Mais la loi PACTE, loin de se résumer à ce seul rapport, débouche aussi sur des actions concrètes. Je veux rappeler ici plusieurs réalisations fortes du Gouvernement qui contribuent à renforcer la crédibilité et la reconnaissance des démarches RSE des entreprises.

En premier lieu, nous avons créé, dans la loi PACTE, le statut de sociétés à mission, qui permet une reconnaissance légale des sociétés s'engageant à se doter d'une raison d'être et à poursuivre des objectifs sociaux et environnementaux – il s'agit d'une première contribution à l'exercice de labellisation publique des entreprises en matière de RSE.

En deuxième lieu, elle a renforcé les compétences de l'Autorité des marchés financiers – l'AMF – en matière de suivi de l'information environnementale des entreprises, et, dans le cadre de l'accord de place du 2 juillet dernier sur le développement de la finance verte, moins de deux mois après la promulgation de la loi, l'AMF et l'ACPR – l'Autorité de contrôle prudentiel et de résolution – évalueront conjointement la mise en oeuvre des engagements pris par le secteur financier en faveur du climat.

Enfin, le Gouvernement se mobilise fortement au niveau international puisque nous sommes à l'initiative pour la mise en oeuvre de la TCFD – Task Force on Climate-related Financial Disclosures – au niveau du G20 et du plan d'action sur la finance durable au niveau européen.
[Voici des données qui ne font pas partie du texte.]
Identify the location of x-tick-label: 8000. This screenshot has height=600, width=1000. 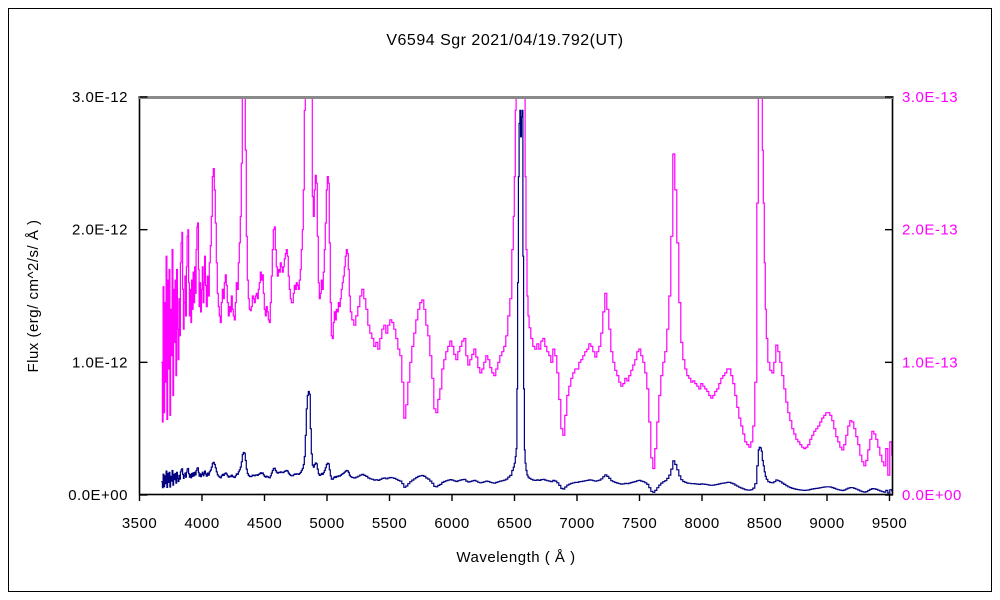
(702, 524).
Ce plan d'action, en plus d'établir un système de classification unifié au niveau européen, prévoit notamment d'intégrer la durabilité dans les exigences prudentielles et de renforcer les obligations d'information et de transparence en matière de durabilité des investissements. Et vous savez que le Gouvernement est parvenu, dans le cadre des institutions européennes, à un accord sur la taxonomie qui sera adopté la semaine prochaine.